Ceres is the only dwarf planet in the inner solar system and the largest object in the asteroid belt between Mars and Jupiter. When Giuseppe Piazzi discovered it in 1801, it was the first discovered member of the asteroid belt. Ceres became the first dwarf planet to have a spacecraft visit when Dawn arrived in 2015.
It was previously classed as an asteroid. In 2006, astronomers classified it as a dwarf planet because Ceres is so much more significant and different from its rocky neighbors. Even though it makes up 25% of the overall mass of the asteroid belt, Pluto is 14 times more massive.
New research data from NASA’s Dawn spacecraft revealed that this dwarf planet is geologically alive with ice volcanos and surviving pockets of an ancient ocean. When the Dawn was running out of fuel during its final orbit, it collected some instrumental data about Ceres. These close flyby observations show that the Dwarf has briny liquid seeping out of its surface and mounds and hills that most probably formed when the ice melted and refroze after an asteroid impact nearly 20 million years ago.
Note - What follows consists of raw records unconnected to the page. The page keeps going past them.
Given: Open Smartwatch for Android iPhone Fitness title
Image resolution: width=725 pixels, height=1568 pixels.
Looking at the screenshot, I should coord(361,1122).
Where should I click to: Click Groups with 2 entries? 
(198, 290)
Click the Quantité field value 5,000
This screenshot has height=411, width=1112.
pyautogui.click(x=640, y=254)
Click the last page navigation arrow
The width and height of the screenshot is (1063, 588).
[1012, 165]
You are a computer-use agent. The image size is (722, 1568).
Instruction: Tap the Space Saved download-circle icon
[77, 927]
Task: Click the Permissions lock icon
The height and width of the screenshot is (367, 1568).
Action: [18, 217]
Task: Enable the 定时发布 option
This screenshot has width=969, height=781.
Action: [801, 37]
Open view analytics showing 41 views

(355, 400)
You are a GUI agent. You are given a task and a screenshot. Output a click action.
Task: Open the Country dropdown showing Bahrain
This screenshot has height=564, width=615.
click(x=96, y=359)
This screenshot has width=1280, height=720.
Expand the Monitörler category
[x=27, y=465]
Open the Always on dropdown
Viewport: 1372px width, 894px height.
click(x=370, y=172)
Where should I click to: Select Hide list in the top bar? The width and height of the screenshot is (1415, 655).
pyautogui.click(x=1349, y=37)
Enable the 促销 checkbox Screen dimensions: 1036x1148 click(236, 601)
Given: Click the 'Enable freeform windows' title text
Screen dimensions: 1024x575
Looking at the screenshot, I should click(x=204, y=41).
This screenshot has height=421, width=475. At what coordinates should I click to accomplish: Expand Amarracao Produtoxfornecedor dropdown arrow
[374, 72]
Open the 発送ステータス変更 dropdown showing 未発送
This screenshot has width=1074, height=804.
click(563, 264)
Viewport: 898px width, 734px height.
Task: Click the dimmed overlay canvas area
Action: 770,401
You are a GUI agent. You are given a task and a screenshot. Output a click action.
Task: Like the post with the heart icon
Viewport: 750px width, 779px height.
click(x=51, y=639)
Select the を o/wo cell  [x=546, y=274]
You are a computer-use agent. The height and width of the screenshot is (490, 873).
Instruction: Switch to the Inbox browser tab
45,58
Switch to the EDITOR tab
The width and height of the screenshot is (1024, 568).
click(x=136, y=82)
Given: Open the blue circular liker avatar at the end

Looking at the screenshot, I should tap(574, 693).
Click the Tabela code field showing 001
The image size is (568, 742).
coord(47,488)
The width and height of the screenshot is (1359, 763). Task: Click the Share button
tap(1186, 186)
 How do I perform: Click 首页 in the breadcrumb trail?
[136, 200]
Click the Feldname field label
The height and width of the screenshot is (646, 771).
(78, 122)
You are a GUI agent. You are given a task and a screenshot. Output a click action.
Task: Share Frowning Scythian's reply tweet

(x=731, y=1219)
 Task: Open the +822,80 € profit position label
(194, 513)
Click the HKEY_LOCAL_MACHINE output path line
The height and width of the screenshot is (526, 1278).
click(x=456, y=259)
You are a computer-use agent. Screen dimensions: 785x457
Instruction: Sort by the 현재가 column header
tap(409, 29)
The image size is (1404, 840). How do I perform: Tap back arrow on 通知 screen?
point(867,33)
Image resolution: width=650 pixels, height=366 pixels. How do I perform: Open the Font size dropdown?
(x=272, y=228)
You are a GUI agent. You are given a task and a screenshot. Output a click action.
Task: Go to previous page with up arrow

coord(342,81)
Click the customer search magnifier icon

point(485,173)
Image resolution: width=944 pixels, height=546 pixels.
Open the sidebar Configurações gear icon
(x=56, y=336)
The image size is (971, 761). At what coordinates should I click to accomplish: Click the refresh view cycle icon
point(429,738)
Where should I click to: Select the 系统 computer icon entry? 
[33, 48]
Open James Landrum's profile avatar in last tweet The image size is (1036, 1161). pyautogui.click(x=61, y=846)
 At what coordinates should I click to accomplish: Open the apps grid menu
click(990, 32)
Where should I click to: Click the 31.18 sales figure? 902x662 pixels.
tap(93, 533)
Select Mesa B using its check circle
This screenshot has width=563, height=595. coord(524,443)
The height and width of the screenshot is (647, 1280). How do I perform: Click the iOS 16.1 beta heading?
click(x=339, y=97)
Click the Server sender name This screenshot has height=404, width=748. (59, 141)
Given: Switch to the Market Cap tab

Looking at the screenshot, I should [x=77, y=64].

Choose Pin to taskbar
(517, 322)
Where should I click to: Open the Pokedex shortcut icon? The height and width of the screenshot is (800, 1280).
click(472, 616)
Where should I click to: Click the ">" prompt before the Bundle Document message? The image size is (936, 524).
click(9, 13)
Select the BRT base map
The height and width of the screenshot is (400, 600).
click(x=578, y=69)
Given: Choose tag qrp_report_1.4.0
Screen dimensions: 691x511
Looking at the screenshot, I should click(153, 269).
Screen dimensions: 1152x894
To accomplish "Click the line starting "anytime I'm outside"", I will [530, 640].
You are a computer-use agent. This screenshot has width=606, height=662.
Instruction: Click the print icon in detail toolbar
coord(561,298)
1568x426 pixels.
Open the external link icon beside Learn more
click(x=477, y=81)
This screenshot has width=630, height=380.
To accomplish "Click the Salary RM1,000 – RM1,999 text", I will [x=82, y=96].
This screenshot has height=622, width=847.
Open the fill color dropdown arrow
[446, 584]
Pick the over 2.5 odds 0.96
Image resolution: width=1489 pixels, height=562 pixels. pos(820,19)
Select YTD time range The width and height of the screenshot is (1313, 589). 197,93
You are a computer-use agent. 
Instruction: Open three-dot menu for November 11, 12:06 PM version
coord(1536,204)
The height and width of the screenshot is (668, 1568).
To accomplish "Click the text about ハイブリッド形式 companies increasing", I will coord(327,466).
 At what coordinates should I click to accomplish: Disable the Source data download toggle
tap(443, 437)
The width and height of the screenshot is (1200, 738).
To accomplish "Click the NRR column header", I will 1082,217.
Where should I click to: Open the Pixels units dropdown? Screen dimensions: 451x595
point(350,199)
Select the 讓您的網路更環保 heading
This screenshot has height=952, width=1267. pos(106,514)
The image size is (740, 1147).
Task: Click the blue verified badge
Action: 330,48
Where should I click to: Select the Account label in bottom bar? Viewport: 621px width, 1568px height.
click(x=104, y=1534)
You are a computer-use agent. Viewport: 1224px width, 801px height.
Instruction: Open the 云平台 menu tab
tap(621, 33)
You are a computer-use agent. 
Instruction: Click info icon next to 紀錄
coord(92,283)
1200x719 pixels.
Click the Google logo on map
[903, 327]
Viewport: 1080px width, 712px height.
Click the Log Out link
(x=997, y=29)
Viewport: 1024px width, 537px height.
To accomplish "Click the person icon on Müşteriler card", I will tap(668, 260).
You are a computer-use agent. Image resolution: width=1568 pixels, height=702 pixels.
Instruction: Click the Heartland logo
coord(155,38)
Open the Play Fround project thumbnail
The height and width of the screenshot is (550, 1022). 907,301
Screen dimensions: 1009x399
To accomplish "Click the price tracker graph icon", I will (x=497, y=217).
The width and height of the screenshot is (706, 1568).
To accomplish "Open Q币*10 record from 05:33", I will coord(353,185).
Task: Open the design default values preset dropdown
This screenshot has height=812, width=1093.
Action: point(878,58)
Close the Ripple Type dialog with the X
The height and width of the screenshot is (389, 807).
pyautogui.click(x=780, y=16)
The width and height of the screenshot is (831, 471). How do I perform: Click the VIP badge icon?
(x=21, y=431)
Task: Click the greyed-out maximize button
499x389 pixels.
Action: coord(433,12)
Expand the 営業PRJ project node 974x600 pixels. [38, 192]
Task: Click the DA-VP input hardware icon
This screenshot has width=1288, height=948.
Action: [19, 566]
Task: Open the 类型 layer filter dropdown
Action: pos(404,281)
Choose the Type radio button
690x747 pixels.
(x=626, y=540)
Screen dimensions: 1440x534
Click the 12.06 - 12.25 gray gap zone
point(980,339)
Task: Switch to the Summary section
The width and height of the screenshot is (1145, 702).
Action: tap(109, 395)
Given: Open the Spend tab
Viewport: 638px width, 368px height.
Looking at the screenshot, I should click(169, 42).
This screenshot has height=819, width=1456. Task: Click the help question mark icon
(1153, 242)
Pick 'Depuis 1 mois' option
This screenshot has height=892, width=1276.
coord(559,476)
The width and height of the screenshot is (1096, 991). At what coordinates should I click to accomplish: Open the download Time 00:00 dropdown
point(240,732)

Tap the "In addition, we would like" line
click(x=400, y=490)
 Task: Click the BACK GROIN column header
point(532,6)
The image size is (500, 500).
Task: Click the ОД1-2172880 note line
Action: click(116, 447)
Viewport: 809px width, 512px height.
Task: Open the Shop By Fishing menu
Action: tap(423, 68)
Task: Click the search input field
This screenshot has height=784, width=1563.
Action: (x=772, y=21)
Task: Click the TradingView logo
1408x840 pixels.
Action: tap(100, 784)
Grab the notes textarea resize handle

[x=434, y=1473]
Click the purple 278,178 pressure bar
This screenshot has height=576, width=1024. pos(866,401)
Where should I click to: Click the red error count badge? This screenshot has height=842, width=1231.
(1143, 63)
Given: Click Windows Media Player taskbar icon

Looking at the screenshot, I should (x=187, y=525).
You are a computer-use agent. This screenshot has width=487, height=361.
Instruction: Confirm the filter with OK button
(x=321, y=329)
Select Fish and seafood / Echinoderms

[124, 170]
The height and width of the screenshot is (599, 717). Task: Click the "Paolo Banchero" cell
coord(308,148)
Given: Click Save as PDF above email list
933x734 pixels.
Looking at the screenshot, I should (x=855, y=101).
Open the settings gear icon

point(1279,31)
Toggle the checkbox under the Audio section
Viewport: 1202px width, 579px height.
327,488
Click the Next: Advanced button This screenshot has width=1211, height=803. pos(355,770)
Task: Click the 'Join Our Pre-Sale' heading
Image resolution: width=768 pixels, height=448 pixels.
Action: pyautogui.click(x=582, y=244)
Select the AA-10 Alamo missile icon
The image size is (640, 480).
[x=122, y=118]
Now humankind knows that that tiny world is geologically alive. These findings help resolve other mysteries that surrounded the Dwarf for a long. The article presents some fascinating information about it.
Ceres is named after Ceres, the Roman god of corn and harvests. The word cereal is derived from the same word.
Ceres’ atmosphere is fragile, and there is evidence that it includes water vapor. Ice volcanoes or sublimating ice near the surface could produce vapors (transforming from solid to gas).
Ceres formed around 4.5 billion years ago; with the rest of the solar system, gravity drew spinning gas and dust into creating a small dwarf planet. Ceres is classified as an “embryonic planet” meaning it began to form but did not fully develop. Jupiter’s powerful gravity kept it from becoming a complete planet. Ceres landed into its current location in the asteroid belt between Mars and Jupiter around 4 billion years ago, among the remaining parts of planetary creation.
Size & Distance
Ceres is 1/13 the radius of Earth, with a radius of 296 miles (476 kilometers). It would be around the size of a poppy seed if Earth were the size of a nickel. It is located at a distance of 2.8 astronomical units from the sun (257 million miles, 413 million kilometers). The distance between the sun and Earth is measured in astronomical units (abbreviated as AU). It takes 22 minutes for sunlight to get from the sun to Ceres at this distance.
Ceres completes one orbit around the sun every 1,682 Earth days (4.6 Earth years). Ceres’ day is one of the shortest in our solar system because it rotates once every 9 hours. Its rotation axis is only 4 degrees off the plane of its orbit around the sun. This implies it rotates nearly completely upright and has no seasons like other planets with more tilted orbits.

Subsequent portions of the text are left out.